PENDIDIKAN DULU ADALAH KERAS , TULUS DAN JUJUR

Diposting oleh Asri Bintoro on Kamis, 17 Mei 2012

AGGRA INSITUTE
TAMAN BELAJAR PLURALISME DNMULTIKULTURALISME
Email : asribintoro7@gmail.com

3 PENDIDIKAN DULU ADALAH KERAS , TULUS DAN JUJUR

Semakin jauh kita berjalan semakin banyak yang kita lihat dan kita alami, semakin tinggi kita berada diketinggian pemandangan semakin luas, tetapi juga semakin besar angin menerpa dan itu dapat membuat kita jatuh, atau menjadikan kita kian tegar dan kuat, seperti halnya pohon diatas karang, di tepi yang curam . Kokoh kuat menghadapi terpaan angin yang dahsyat bahkan badai yang mengamuk atau puting beliung, sambil memberi perlindungan yang ada dibawahnya. 

Orang tua dulu mengajar anaknya dengan sangat keras, begitupun yang dilakukan oleh para guru sekolahan. Dimana-mana begitu. Hukuman phisik jangan ditanya lagi. Seorang murid yang kedapatan melakukan pelanggaran atau bertingkah yang dianggap kurang ajar, melanggar sopan santun terhadap siapa saja, bisa dihajar dengan keras . Tak ada HAM, tak akan ada yang melapor kepada polisi . 

Undang undangnya hanyalah "kalau memang mau belajar, harus menerima keadaan seperti itu" . Tetapi gurupun dapat diyakini berlaku jujur, dan dapat dipercaya akan tulus dan selalu akan membuat keputusan untuk kebaikan, hampir tak ada guru korupsi, ngakali calon murid, memeras murid dengan jual buku dan formulir formulir dan soal soal tes baik untuk latihan latihan maupun ujian resmi. 

Tak ada murid terlibat narkoba, pornografi dan porno-aksi, tak ada murid tawuran, mengroyok guru . Jika ada keributan dikalangaa guru, rata rata berkisar persoalan wanita, skandal guru dengan wanita seprofesi pada tempat yang sama . Guru formal di sekolahan , maupun guru informal kebatinan , sama saja , kebanyakan sangat menghargai integritasnya sebagai guru, dan sadar harus memberi contoh sebagai sosok yang patut digugu ditiru .Setiap guru mengajarkan budi pekerti yang halus , kejujuran dan bagi guru formal ditambah dengan menambah kecerdasan atau daya pikir . Murid murid sangat patuh dan taat pada gurunya , Hubungan guru dan murid seperti mahluk dengan dewanya . Sangat dekat tetapi ada jarak sopan santun .Itu guru dulu yang justru mendapat gelar pahlawan tanpa tanda jasa . 

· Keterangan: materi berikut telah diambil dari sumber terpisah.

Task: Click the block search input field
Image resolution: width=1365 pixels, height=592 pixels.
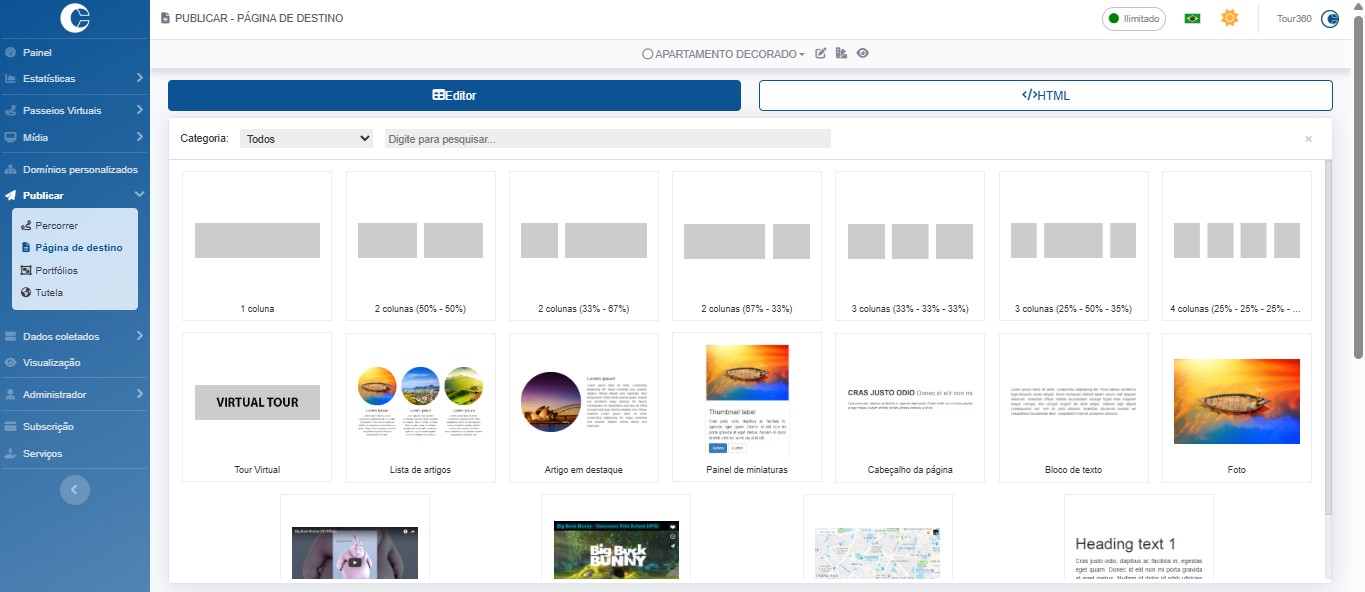Action: point(607,139)
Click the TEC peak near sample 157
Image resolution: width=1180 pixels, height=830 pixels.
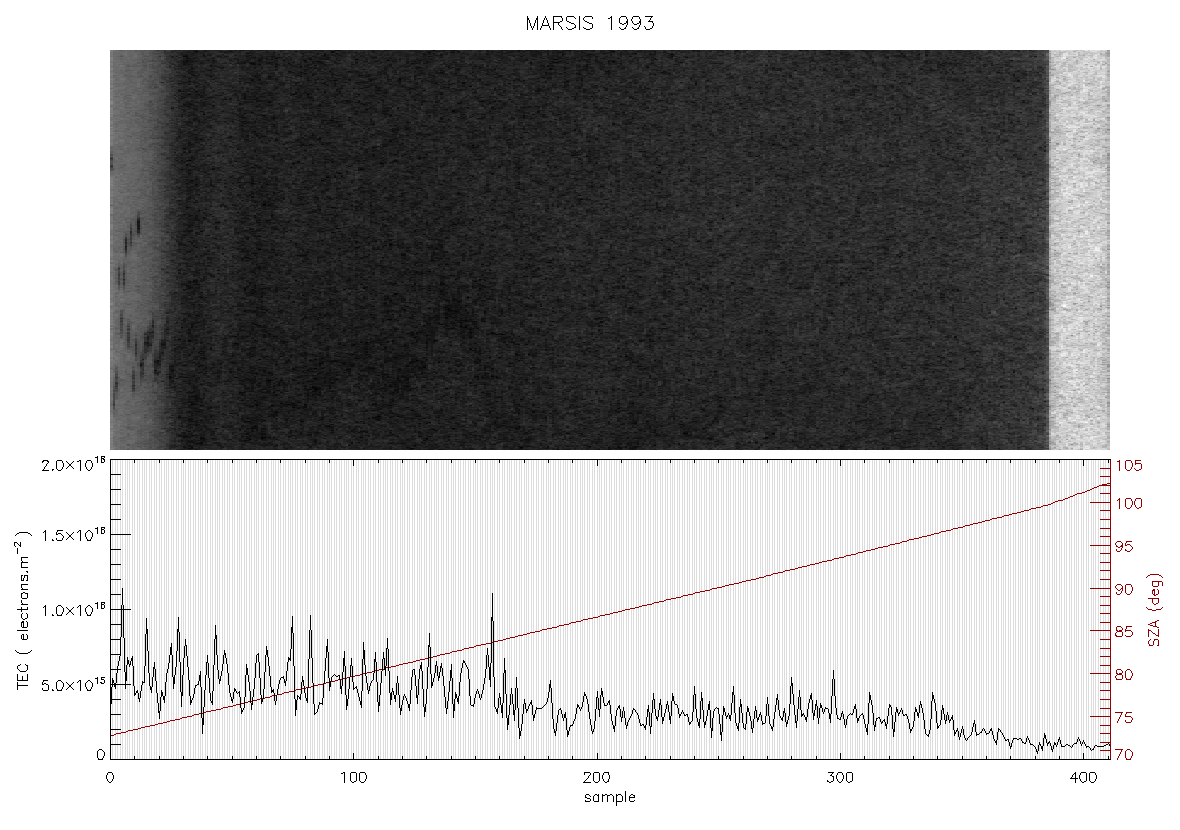coord(492,596)
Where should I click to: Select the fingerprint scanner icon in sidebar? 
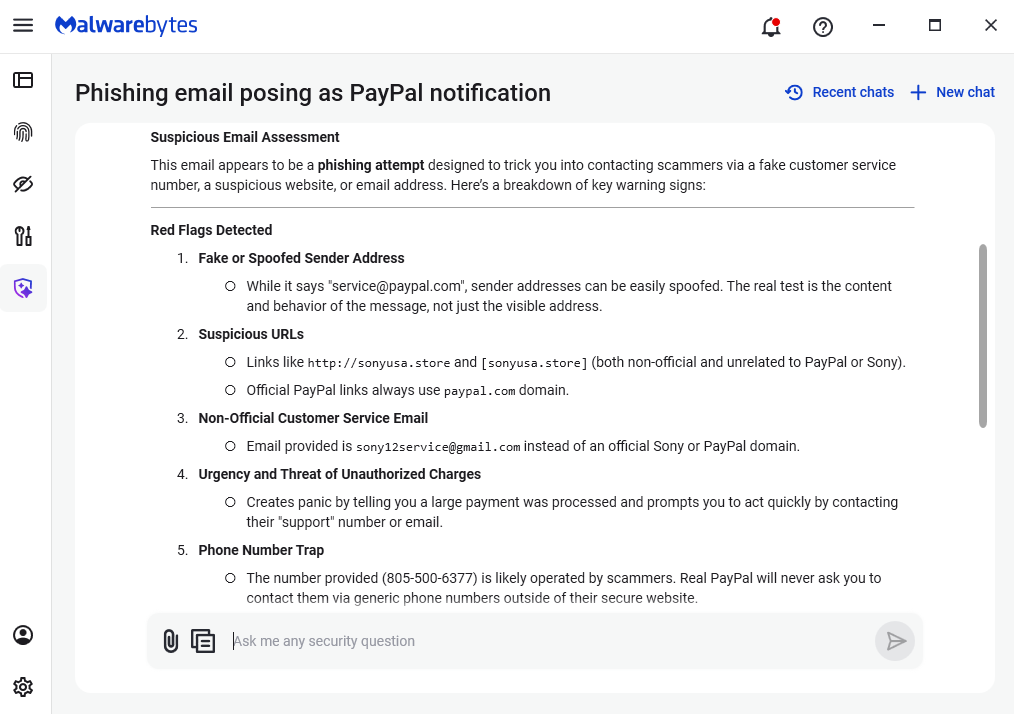(x=23, y=132)
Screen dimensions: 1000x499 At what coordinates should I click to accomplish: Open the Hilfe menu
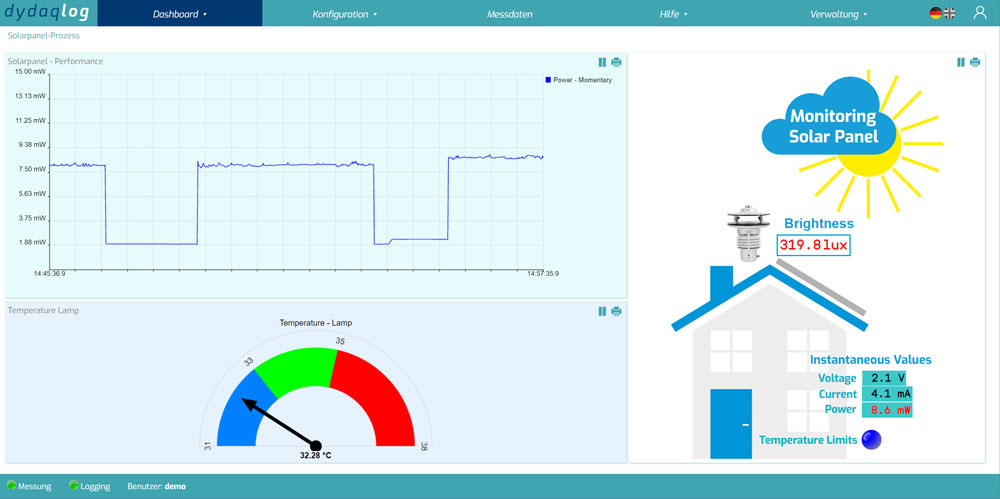tap(673, 14)
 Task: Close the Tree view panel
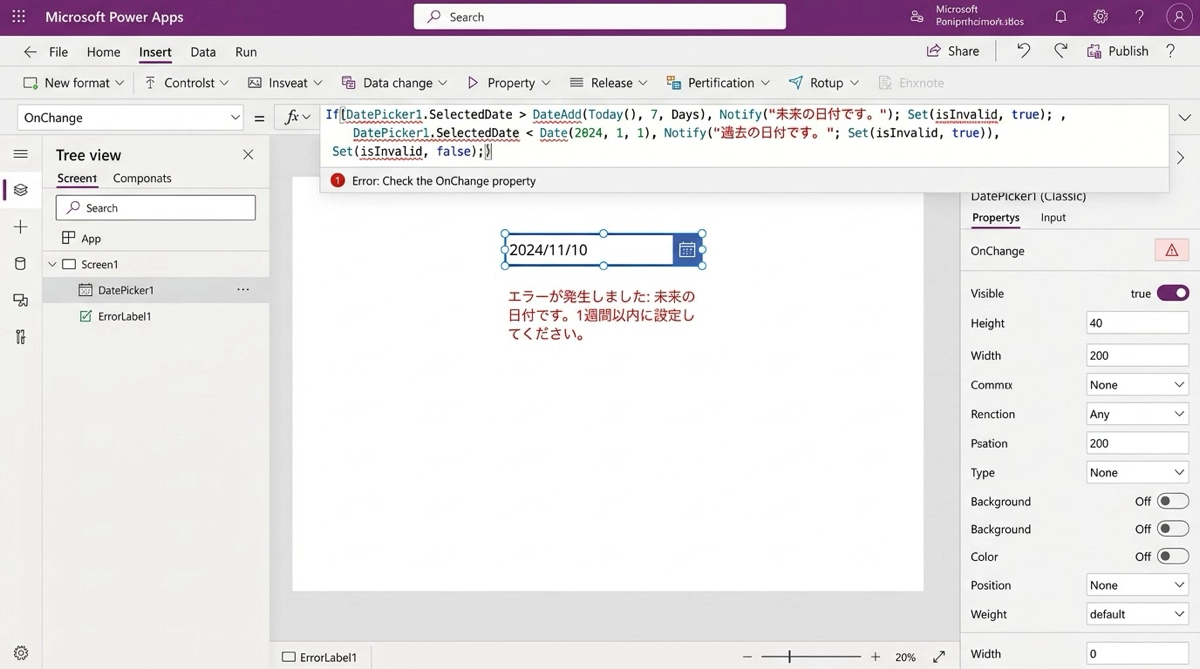(x=248, y=155)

Tujuannya, pendidikan keras agar anak anak dapat tahan banting menghadapi kesulitan dan tantangan di medan medan kehidupan yang keras, memilki kejujuran, unggah ungguh yang benar , peka terhadap yang harus ditolong dalam hidup kebersamaan dan mempunyai pikiran yang cerdas . Pendeknya banyak hal yang diharapkan dari pendidikan yang dapat diringkas agar berkelakuan baik dan cerdas, sehat jasmani dan rohani . 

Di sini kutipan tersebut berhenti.